Apparently, recent lawlessness was caused by the following: lack of legitimacy of the Coalition government, government public sector spending cuts, the failure of multiculturalism, the fostering of welfare dependency under New Labour, the deep-seated malaise of disenfranchised urban communities and the wanton destruction of thieving, feral youth. Clear as mud then. But whatever the cause, politicians and commentators seem united on the fact that something is deeply wrong with British society.
But is that really the case? A YouGov poll this week suggested a very different conclusion to the dominant political and media narrative. Asked whether they thought their own community and surrounding area was ‘broken’, only around a third of the British public agreed. Not only is that number surprisingly low so soon after the riots, it has actually fallen since 2009. Nationally we are much more pessimistic – three quarters of us think society is broken. That stat hasn’t changed since 2009, but nor, interestingly did it change in the immediate aftermath of the riots.
The national line about a broken society is only part of the truth. Only a handful of places were affected, with even many parts of London relatively quiet. I don’t want to downplay the very real impact of the riots – the Dirty South pub in Lewisham is at the end of my road, so I was one of many people who spent several nights in with the doors locked and the curtains drawn. But it’s important that we don’t mistake an astonishing outpouring of violence for a general social malaise. As NLGN’s recent work on the Big Society showed, lots of places across Britain have high levels of belonging, cohesion and social activism. Our data show that around a third of us might even be prepared to mentor one of the many young offenders who’ve been created by the riots. Not all of the these places are in the leafy shires.

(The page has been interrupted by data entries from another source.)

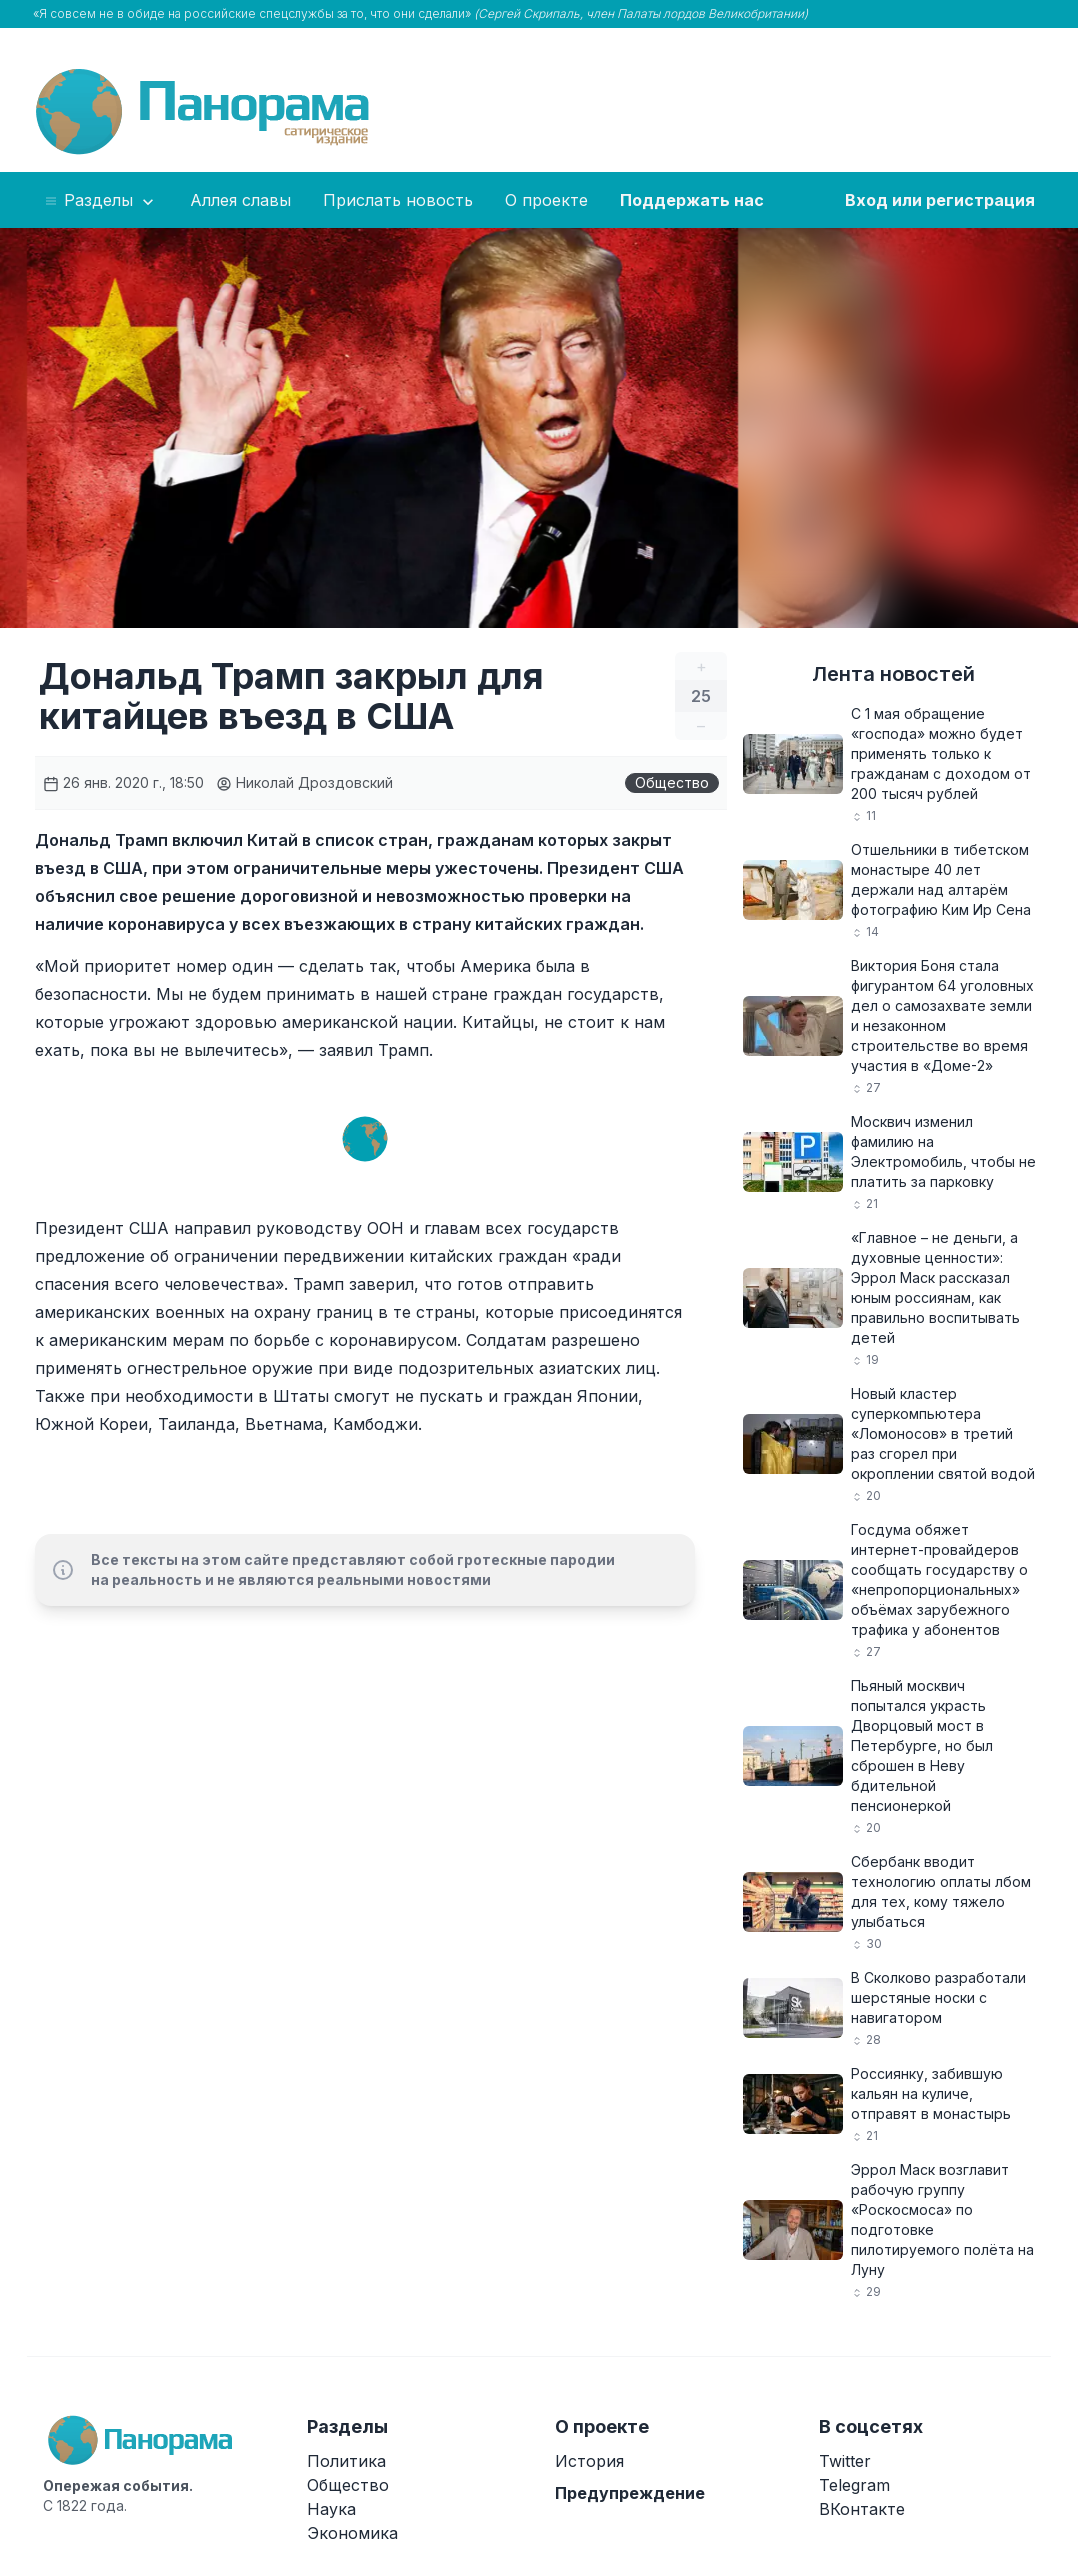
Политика (346, 2461)
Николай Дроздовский (304, 782)
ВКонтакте (862, 2509)
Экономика (352, 2533)
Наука (331, 2509)
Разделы (100, 201)
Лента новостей (893, 674)
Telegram (854, 2485)
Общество (672, 782)
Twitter (845, 2461)
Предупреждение (630, 2493)
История (589, 2461)
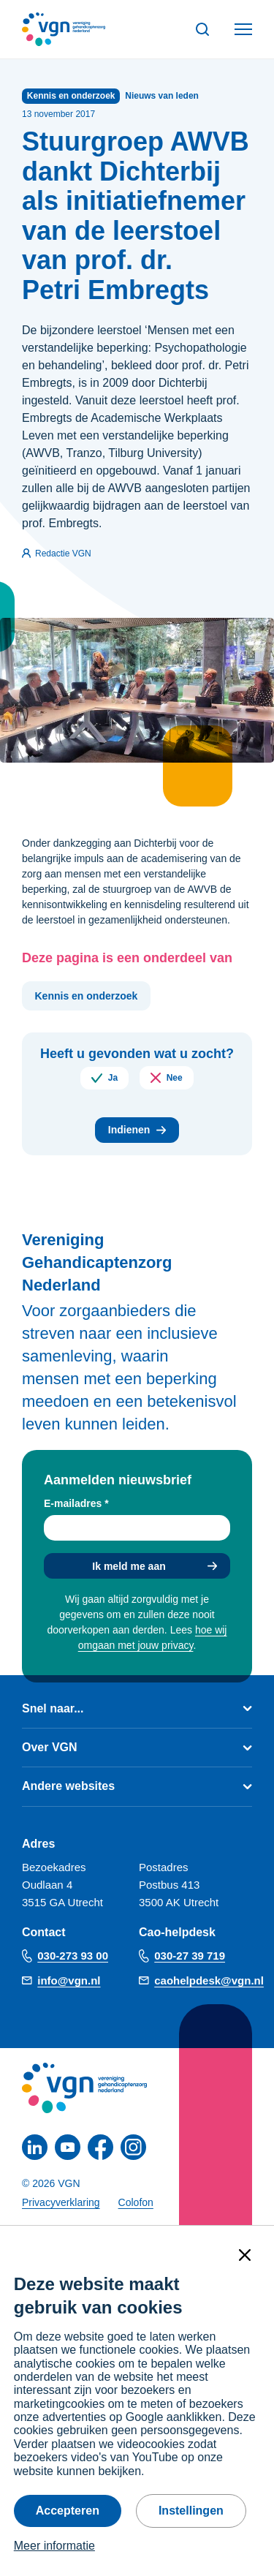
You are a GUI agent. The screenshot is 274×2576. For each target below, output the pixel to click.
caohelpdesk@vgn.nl (209, 1980)
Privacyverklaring (61, 2202)
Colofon (135, 2202)
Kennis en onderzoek (86, 996)
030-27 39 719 (189, 1955)
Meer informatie (54, 2545)
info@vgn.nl (68, 1980)
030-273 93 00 (72, 1955)
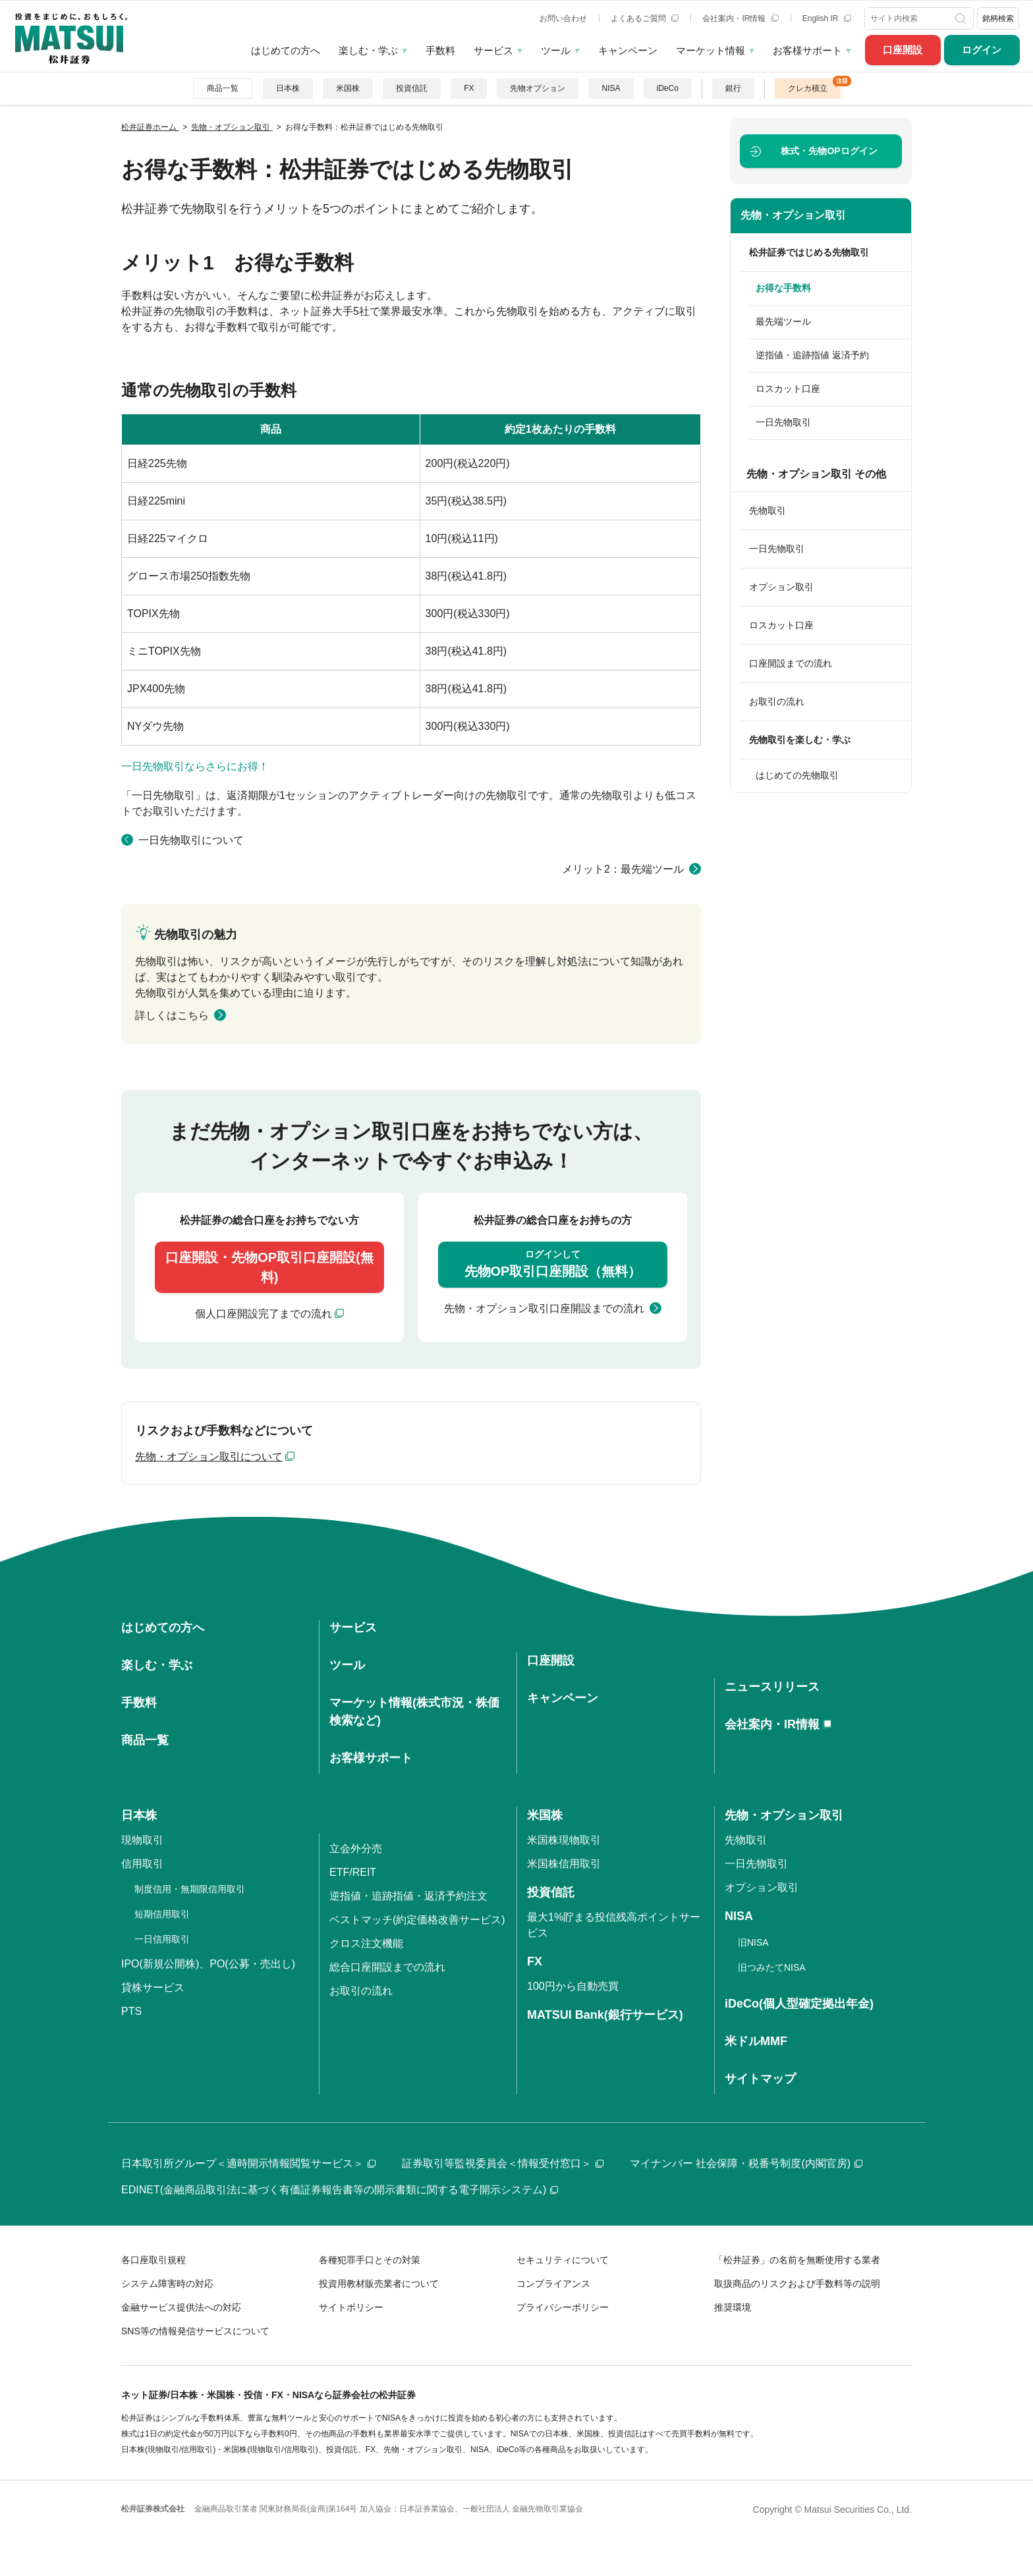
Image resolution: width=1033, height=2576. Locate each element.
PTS (131, 2011)
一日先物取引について (191, 840)
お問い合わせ (563, 18)
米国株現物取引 (564, 1840)
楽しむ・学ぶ (368, 50)
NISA (610, 88)
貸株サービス (152, 1987)
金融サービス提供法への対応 (181, 2307)
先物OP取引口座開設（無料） (553, 1262)
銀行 (733, 88)
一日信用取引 (162, 1939)
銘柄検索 (998, 18)
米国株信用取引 (564, 1863)
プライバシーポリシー (562, 2307)
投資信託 (412, 88)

And although David Cameron can’t say it, the recent rioting and looting may actually show that building the Big Society is not a pipedream.
What we’ve seen in the aftermath of rioting has been a positive response from many communities – the ‘I love Peckham’ post-it note wall, riot wombles in Clapham, voluntary street cleaning in Chalk Farm – all surely perfect examples of what the Prime Minister would like to become the norm as communities respond to public service spending cuts.
The response from the political class was the usual mixed bag. Nationally, the parliament recall looked like a sop to MPs and national leaders who really had nothing to offer riot stricken areas except the usual knockabout between left and right. Boris Johnson put in a lacklustre performance, raising questions about whether the coalition’s plans for elected police commissioners will make much difference (he effectively already does the job for Londoners). And a handful of local leaders put in strong performances – notably Croydon’s Mike Fisher – before finding themselves stymied by a lack of power.
The next steps are pretty obvious. Punish the rioters, crack down on gangs and then start the slow process of rebuilding affected communities. Local government cannot stop a riot once it has begun, but it can remove the conditions that start them in the first place. Whitehall can help this complex process by letting communities themselves set priorities and allocate resources, rather than having civil service silos do it for them.
Whilst we work through the problems of the most troubled communities, it would be remiss and counter-productive not to recognise and celebrate communities that did not riot – that remained coherent and which offer hope for the future. The national psyche may be damaged as a result of what happened in the last few weeks, and wall-to-wall news coverage and shocking visuals of people jumping from burning buildings are seared into the collective memory and can hamper rational debate.
Yes, we as a country have issues to confront that we’d perhaps rather not, but in the face of querulous calls to the contrary, we need to tackle societal problems community by community. Society is neither big nor broken – it is a construct of thousands of unique communities with an identity and life of their own. Individual societies might be damaged, but to say that British society is broken misses the point.